Darrell Hambley, Senior Principle Engineer at General Dynamics, did another independent evaluation of the zoom-climb.  He used a spread-sheet approach with a new position calculated every 25 milliseconds.  His results showed that it only took one second for TWA 800 to stall, a half second less than my crude calculation.

             Brett Hoffstadt is a former Boeing aeronautical engineer with some experience in computational fluid dynamics.  He agrees that the zoom-climb was aerodynamically impossible and he believes that the Boeing data required for a NTSB type simulation is commercially available.  Therefore, the NTSB’s claim that its zoom-climb simulation is dependent on proprietary information may be invalid. (The NTSB is hiding behind Boeing and claiming that Boeing won’t let them release the zoom-climb information, even though the NTSB itself has already published the critical Boeing information.) 

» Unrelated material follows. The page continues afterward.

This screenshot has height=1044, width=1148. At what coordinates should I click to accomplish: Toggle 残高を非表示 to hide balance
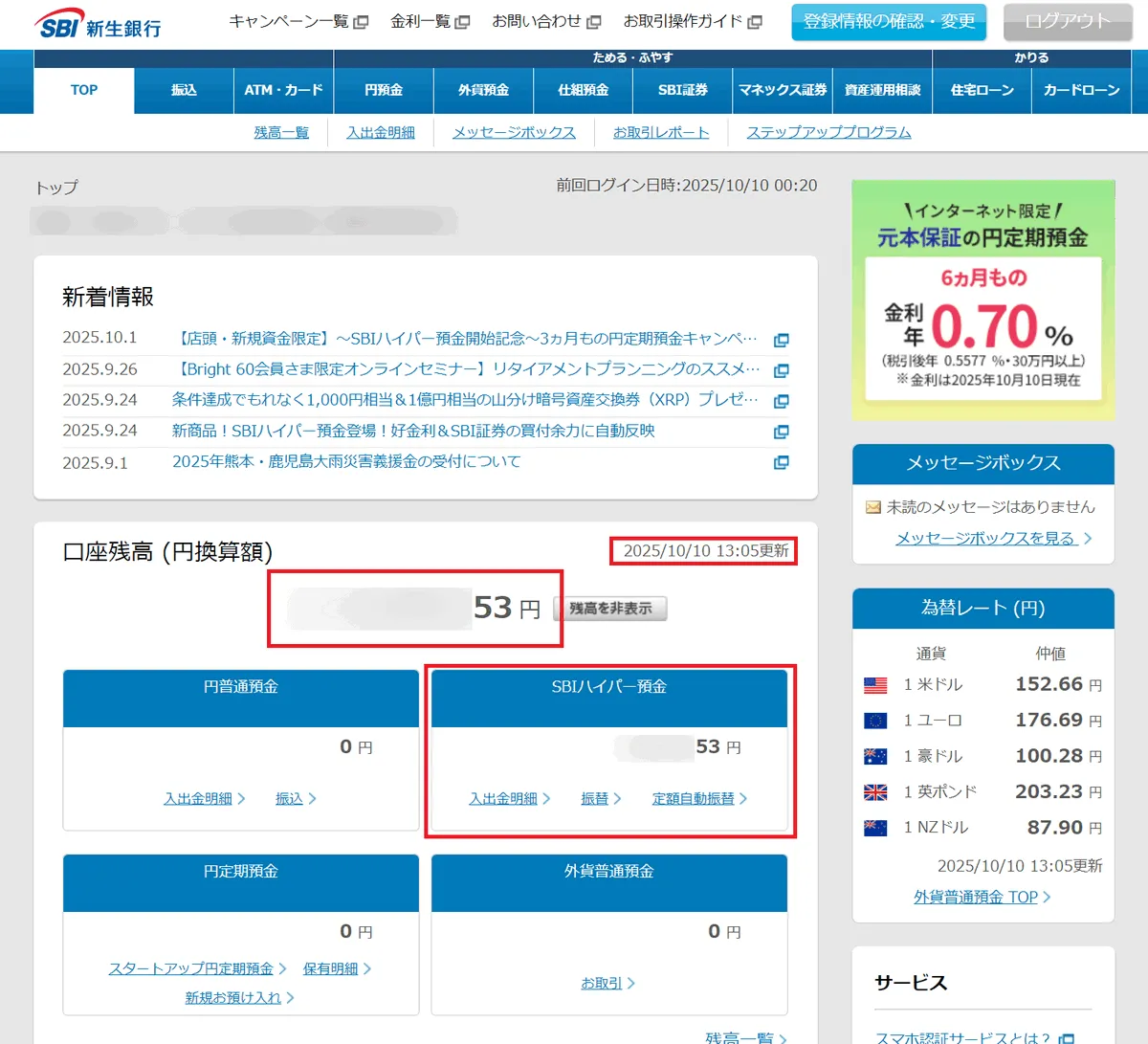610,609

             Furthermore, Jan Roskam, a former Boeing engineer and now a professor at the University of Kansas, has published two volumes titled “Airplane Flight Dynamics” which are considered two of the Bibles of the industry. You could almost build a B747 with all of the information in those two volumes.

             Commander William Donaldson devoted the last years of his life to the TWA 800 accident investigation. It was a great loss to all of us when we lost Bill.  Fortunately, his work is being carried on by his brother Bob through their website at www.twa800.com.  Bill calculated how much the aircraft would have appeared to slow down on radar if the forward velocity had been converted into a zoom-climb (using energy from forward velocity rather than engine power is what distinguishes a zoom-climb). There was no such slowdown. The radar plot is consistent with a free fall trajectory.  There was no zoom-climb.

             I am deeply grateful to all of these gentlemen.  However, I still need assistance to persuade the NTSB to release the zoom-climb information. It is information that the public is entitled to know.  Any help will be sincerely appreciated.